The Divers Alert Network announced it has awarded the 2021 DAN/Alfred Bove Research Grant for Cardiac Health in Scuba Diving to Peter Buzzacott of Curtin University in Western Australia.
Buzzacott, formerly the director of injury monitoring and prevention at DAN, recently co-authored a paper with DAN researchers describing cardiac function in recreational divers.
While the study contributed to knowledge of cardiac function in healthy divers, the participants had been diving in the sea in water ranging in temperature from “bath warm” to “ice cold” and with variable depths and diver workloads. Buzzacott’s proposal is to build a swimming pool inside the new AU$4.6 million (~US$3.3 million/~€2.9 million) hyperbaric chamber at Fiona Stanley Hospital in Perth and to tightly control depth, water temperature and workload.
One hundred fifty recreational scuba divers will cycle gently on underwater ergometers while being monitored via electrocardiography. The project will form the basis for a fully-funded Ph.D. program, including tuition fees and a living allowance.

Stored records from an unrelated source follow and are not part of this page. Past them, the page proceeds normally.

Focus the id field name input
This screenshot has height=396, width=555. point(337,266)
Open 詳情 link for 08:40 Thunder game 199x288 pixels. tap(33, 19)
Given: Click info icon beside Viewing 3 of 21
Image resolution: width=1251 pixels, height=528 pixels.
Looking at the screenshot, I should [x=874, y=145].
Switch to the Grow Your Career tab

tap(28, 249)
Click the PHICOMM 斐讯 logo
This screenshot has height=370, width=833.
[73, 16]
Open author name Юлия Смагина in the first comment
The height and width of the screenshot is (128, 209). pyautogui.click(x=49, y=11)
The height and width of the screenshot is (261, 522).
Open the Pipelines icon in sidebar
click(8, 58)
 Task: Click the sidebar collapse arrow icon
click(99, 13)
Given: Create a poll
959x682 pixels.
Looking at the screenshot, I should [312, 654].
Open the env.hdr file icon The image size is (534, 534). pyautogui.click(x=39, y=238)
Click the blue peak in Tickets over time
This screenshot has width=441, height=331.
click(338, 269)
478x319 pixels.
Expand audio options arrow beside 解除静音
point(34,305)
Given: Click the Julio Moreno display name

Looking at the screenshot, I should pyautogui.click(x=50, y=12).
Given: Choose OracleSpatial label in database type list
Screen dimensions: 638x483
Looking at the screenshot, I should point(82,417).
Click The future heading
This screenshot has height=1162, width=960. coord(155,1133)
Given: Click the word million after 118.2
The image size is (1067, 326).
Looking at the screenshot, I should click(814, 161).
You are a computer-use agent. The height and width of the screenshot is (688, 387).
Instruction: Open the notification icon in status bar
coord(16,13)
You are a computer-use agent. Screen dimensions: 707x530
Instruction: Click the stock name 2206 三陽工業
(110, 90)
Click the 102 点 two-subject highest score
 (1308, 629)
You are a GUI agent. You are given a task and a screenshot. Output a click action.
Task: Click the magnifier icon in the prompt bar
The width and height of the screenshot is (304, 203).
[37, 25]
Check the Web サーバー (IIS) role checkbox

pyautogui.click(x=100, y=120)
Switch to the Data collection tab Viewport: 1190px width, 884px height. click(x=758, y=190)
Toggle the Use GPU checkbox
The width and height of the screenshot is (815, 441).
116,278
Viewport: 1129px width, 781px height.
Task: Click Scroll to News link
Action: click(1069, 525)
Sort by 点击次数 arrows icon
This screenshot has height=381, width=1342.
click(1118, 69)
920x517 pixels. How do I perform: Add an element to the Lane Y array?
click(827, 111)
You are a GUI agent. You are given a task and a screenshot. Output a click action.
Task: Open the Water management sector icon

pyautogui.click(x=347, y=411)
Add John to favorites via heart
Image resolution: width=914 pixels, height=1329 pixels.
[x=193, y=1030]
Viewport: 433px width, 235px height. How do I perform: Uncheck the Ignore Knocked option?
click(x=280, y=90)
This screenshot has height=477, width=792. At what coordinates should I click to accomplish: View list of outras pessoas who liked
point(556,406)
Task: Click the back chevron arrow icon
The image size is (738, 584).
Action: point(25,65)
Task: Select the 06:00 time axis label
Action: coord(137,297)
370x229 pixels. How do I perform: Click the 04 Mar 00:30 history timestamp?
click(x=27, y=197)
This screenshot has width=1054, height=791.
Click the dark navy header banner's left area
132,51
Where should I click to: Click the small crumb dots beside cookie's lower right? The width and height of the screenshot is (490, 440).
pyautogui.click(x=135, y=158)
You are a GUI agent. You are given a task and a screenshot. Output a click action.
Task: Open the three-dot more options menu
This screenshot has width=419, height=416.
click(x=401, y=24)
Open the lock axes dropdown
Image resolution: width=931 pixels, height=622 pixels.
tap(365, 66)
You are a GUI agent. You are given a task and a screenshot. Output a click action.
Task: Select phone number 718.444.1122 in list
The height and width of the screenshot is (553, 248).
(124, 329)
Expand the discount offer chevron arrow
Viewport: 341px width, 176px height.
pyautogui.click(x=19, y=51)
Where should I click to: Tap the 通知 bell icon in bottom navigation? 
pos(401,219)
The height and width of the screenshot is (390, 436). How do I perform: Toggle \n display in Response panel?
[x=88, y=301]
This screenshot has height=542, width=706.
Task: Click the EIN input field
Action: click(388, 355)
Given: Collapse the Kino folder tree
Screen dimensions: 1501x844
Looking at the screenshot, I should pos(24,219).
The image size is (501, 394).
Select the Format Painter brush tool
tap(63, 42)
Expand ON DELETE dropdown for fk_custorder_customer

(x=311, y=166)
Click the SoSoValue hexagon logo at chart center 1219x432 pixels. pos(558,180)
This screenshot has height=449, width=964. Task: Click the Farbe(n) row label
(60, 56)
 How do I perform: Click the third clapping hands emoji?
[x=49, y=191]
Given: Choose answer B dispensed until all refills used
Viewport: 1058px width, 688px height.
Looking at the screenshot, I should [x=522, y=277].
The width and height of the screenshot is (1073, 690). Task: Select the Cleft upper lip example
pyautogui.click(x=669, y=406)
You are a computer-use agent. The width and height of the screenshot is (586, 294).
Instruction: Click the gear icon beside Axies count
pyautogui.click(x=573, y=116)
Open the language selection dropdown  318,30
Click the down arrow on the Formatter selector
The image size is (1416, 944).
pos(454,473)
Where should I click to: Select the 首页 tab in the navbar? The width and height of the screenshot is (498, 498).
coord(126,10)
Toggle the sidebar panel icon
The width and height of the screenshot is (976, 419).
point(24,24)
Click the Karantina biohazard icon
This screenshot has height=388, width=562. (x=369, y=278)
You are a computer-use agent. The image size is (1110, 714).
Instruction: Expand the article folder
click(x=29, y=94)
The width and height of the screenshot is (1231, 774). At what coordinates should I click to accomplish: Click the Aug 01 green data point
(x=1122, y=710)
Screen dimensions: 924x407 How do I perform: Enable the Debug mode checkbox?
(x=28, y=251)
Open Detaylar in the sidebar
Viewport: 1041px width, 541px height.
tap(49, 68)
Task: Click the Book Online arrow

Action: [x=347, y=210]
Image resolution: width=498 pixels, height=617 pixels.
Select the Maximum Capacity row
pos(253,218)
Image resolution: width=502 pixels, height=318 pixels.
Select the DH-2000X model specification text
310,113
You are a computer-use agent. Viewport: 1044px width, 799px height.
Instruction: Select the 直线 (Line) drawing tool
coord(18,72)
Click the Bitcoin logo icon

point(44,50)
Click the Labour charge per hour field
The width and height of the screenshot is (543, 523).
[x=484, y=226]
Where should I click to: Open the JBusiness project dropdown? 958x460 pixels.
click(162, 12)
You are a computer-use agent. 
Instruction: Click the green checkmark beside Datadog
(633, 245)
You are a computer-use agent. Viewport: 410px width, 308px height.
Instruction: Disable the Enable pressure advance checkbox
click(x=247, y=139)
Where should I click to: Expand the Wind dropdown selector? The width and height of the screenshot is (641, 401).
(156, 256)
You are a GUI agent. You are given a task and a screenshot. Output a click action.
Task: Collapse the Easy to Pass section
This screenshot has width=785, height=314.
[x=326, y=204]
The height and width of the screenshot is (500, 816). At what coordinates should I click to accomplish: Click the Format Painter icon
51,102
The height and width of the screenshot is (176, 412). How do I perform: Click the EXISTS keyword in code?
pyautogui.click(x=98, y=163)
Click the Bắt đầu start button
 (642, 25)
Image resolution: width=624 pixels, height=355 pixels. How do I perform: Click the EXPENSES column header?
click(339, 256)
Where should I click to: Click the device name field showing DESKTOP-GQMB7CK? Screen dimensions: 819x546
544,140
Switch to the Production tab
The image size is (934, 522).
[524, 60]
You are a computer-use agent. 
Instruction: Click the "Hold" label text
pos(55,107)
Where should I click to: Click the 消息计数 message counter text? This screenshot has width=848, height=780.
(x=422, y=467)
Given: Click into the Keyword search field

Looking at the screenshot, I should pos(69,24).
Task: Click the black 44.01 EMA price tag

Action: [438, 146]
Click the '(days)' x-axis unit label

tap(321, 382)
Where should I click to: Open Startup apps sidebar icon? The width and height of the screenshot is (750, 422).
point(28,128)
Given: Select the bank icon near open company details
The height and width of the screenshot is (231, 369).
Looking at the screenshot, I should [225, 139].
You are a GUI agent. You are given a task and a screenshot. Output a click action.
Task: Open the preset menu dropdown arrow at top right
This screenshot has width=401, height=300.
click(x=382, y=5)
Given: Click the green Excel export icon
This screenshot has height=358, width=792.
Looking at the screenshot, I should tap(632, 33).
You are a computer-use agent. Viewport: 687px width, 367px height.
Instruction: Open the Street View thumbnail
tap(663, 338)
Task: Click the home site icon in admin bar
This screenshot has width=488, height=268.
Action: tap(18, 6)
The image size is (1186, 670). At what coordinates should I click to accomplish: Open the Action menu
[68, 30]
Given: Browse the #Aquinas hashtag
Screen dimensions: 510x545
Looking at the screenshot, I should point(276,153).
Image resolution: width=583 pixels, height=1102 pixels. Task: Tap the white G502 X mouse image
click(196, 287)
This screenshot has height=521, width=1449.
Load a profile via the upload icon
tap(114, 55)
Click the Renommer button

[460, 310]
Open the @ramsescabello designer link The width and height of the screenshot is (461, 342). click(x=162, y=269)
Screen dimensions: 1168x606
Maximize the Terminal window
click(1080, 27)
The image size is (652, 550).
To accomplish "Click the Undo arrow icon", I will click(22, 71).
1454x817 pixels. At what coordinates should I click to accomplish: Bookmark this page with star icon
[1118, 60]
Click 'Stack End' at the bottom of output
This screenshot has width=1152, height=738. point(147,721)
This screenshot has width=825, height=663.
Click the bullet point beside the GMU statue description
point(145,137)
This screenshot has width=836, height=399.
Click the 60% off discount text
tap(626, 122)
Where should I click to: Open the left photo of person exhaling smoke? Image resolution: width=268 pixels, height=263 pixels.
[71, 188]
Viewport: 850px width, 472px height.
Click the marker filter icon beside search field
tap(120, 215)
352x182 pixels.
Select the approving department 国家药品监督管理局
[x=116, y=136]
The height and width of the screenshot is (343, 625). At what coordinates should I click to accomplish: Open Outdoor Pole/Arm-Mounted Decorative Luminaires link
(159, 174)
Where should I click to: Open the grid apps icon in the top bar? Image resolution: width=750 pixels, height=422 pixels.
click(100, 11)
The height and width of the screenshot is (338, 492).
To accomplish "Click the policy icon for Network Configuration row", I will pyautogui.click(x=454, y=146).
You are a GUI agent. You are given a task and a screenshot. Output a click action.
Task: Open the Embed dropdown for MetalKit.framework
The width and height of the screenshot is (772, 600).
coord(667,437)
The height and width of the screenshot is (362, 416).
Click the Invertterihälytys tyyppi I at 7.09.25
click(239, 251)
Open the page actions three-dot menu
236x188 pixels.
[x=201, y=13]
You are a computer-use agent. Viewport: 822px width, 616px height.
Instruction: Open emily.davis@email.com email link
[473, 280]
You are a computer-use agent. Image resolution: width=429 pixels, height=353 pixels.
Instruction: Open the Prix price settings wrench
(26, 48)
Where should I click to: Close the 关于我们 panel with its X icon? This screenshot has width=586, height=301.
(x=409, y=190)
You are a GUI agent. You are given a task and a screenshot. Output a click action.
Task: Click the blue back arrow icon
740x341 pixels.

The grant was established in memory of Alfred Bove, a cardiologist and dive medicine specialist who contributed significantly to the field of dive medicine for more than four decades.
According to DAN president and CEO Bill Ziefle:
“Cardiac health and fitness are such important factors in recreational divers’ safety that DAN is enthusiastic about supporting this project. This is exactly the type of research that is needed to improve our understanding of how the human heart responds to the combination of immersion, pressure, and exercise while diving.”
Expanding the scope of Buzzacott’s work further, funding for a second Ph.D. student’s tuition and living allowance has been secured from the Australian federal government. This person will record bubbles in divers, including the 150 volunteer recreational divers undergoing heart monitoring. The Curtin School of Nursing will cover a portion of Buzzacott’s salary during the five-year project, and including the cost of the 150 hyperbaric compressions the total value of the project is approximately US$1 million (~€879,400).